Task statement:
Restate only the tail of the data below, starting at the line that contains "Instruction: Click the Synced Tabs icon" and including the last line, word for word.

Extracted records:
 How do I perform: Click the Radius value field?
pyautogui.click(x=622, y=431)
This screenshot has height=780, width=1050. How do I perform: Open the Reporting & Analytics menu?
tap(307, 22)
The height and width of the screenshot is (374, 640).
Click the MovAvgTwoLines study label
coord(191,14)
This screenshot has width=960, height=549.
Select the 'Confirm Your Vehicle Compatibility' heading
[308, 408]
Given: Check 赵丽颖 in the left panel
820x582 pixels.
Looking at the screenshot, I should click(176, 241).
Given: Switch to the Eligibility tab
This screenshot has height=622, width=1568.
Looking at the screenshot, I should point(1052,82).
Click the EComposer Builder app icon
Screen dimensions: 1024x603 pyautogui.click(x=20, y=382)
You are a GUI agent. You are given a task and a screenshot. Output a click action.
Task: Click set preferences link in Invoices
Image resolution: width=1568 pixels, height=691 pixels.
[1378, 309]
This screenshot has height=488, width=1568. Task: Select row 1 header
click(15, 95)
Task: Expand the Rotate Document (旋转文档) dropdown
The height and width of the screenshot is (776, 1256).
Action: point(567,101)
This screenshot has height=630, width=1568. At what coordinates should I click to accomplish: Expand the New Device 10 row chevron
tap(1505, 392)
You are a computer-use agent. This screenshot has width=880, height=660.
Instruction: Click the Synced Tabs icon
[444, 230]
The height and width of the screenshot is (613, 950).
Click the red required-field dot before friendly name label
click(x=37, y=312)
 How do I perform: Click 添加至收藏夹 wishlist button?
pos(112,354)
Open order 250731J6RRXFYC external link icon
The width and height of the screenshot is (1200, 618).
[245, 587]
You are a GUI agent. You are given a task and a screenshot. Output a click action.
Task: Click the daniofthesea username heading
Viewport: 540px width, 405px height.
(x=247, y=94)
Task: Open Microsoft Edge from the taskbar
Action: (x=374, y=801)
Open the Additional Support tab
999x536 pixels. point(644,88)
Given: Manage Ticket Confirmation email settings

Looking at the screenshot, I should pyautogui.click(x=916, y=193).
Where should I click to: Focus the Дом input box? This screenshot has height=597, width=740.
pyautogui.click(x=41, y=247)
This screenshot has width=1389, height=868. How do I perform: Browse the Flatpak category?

Written answer:
Instruction: Click the Synced Tabs icon
[444, 230]
The height and width of the screenshot is (613, 950).
Click the red required-field dot before friendly name label
click(x=37, y=312)
 How do I perform: Click 添加至收藏夹 wishlist button?
pos(112,354)
Open order 250731J6RRXFYC external link icon
The width and height of the screenshot is (1200, 618).
[245, 587]
You are a GUI agent. You are given a task and a screenshot. Output a click action.
Task: Click the daniofthesea username heading
Viewport: 540px width, 405px height.
(x=247, y=94)
Task: Open Microsoft Edge from the taskbar
Action: (x=374, y=801)
Open the Additional Support tab
999x536 pixels. point(644,88)
Given: Manage Ticket Confirmation email settings

Looking at the screenshot, I should pyautogui.click(x=916, y=193).
Where should I click to: Focus the Дом input box? This screenshot has height=597, width=740.
pyautogui.click(x=41, y=247)
This screenshot has width=1389, height=868. How do I perform: Browse the Flatpak category?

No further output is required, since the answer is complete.